(Raw records)
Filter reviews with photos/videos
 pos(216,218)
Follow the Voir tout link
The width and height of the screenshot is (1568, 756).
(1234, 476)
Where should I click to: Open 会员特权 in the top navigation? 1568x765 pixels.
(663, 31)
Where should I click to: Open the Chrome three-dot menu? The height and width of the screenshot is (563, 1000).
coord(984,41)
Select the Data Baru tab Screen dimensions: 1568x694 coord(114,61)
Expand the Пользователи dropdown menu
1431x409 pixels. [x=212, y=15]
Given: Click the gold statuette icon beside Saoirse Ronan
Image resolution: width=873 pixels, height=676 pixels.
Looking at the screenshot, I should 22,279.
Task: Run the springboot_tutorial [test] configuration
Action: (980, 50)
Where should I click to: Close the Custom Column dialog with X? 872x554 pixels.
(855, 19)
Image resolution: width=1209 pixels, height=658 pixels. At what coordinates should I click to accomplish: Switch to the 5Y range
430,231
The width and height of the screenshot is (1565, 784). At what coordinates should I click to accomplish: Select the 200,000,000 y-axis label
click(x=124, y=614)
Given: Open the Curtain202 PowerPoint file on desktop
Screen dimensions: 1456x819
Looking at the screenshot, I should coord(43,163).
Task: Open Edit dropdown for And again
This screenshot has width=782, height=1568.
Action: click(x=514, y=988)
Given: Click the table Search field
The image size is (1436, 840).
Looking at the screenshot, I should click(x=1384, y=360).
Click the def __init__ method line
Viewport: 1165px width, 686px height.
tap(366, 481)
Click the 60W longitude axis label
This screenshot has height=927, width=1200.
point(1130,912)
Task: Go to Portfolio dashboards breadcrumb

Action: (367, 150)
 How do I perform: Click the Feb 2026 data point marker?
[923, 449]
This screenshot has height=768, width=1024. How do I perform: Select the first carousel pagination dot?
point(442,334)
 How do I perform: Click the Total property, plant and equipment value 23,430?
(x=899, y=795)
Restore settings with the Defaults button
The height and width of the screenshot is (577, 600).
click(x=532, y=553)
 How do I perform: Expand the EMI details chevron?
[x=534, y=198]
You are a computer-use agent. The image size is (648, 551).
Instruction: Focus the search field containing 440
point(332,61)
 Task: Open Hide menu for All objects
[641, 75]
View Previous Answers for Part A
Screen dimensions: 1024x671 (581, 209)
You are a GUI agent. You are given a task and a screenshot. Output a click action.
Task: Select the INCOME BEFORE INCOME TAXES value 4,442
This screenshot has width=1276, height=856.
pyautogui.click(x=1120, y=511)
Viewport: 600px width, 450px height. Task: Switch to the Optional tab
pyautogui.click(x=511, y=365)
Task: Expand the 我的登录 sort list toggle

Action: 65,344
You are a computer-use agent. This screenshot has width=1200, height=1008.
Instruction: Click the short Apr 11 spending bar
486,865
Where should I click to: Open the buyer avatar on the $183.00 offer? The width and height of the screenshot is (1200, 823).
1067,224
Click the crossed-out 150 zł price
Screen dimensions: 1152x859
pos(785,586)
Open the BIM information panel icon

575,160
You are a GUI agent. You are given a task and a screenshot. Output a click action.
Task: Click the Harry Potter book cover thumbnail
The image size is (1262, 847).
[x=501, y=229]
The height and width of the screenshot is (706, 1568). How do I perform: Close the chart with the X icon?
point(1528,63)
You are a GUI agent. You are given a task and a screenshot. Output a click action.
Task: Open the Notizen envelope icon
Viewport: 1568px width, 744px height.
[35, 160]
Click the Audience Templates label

(REQUIRED TASK): Edit the listing above by substituting "Where do I click to" for every occurrence of "Where should I click to", leaving all other text unchanged.

(RESULT OF THIS TASK):
Filter reviews with photos/videos
 pos(216,218)
Follow the Voir tout link
The width and height of the screenshot is (1568, 756).
(1234, 476)
Where do I click to: Open 会员特权 in the top navigation? 1568x765 pixels.
(663, 31)
Where do I click to: Open the Chrome three-dot menu? The height and width of the screenshot is (563, 1000).
coord(984,41)
Select the Data Baru tab Screen dimensions: 1568x694 coord(114,61)
Expand the Пользователи dropdown menu
1431x409 pixels. [x=212, y=15]
Given: Click the gold statuette icon beside Saoirse Ronan
Image resolution: width=873 pixels, height=676 pixels.
Looking at the screenshot, I should 22,279.
Task: Run the springboot_tutorial [test] configuration
Action: (980, 50)
Where do I click to: Close the Custom Column dialog with X? 872x554 pixels.
(855, 19)
Image resolution: width=1209 pixels, height=658 pixels. At what coordinates should I click to accomplish: Switch to the 5Y range
430,231
The width and height of the screenshot is (1565, 784). At what coordinates should I click to accomplish: Select the 200,000,000 y-axis label
click(x=124, y=614)
Given: Open the Curtain202 PowerPoint file on desktop
Screen dimensions: 1456x819
Looking at the screenshot, I should coord(43,163).
Task: Open Edit dropdown for And again
This screenshot has width=782, height=1568.
Action: click(x=514, y=988)
Given: Click the table Search field
The image size is (1436, 840).
Looking at the screenshot, I should click(x=1384, y=360).
Click the def __init__ method line
Viewport: 1165px width, 686px height.
tap(366, 481)
Click the 60W longitude axis label
This screenshot has height=927, width=1200.
point(1130,912)
Task: Go to Portfolio dashboards breadcrumb

Action: (367, 150)
 How do I perform: Click the Feb 2026 data point marker?
[923, 449]
This screenshot has height=768, width=1024. How do I perform: Select the first carousel pagination dot?
point(442,334)
 How do I perform: Click the Total property, plant and equipment value 23,430?
(x=899, y=795)
Restore settings with the Defaults button
The height and width of the screenshot is (577, 600).
click(x=532, y=553)
 How do I perform: Expand the EMI details chevron?
[x=534, y=198]
You are a computer-use agent. The image size is (648, 551).
Instruction: Focus the search field containing 440
point(332,61)
 Task: Open Hide menu for All objects
[641, 75]
View Previous Answers for Part A
Screen dimensions: 1024x671 (581, 209)
You are a GUI agent. You are given a task and a screenshot. Output a click action.
Task: Select the INCOME BEFORE INCOME TAXES value 4,442
This screenshot has width=1276, height=856.
pyautogui.click(x=1120, y=511)
Viewport: 600px width, 450px height. Task: Switch to the Optional tab
pyautogui.click(x=511, y=365)
Task: Expand the 我的登录 sort list toggle

Action: 65,344
You are a computer-use agent. This screenshot has width=1200, height=1008.
Instruction: Click the short Apr 11 spending bar
486,865
Where do I click to: Open the buyer avatar on the $183.00 offer? The width and height of the screenshot is (1200, 823).
1067,224
Click the crossed-out 150 zł price
Screen dimensions: 1152x859
pos(785,586)
Open the BIM information panel icon

575,160
You are a GUI agent. You are given a task and a screenshot. Output a click action.
Task: Click the Harry Potter book cover thumbnail
The image size is (1262, 847).
[x=501, y=229]
The height and width of the screenshot is (706, 1568). How do I perform: Close the chart with the X icon?
point(1528,63)
You are a GUI agent. You are given a task and a screenshot. Output a click action.
Task: Open the Notizen envelope icon
Viewport: 1568px width, 744px height.
[35, 160]
Click the Audience Templates label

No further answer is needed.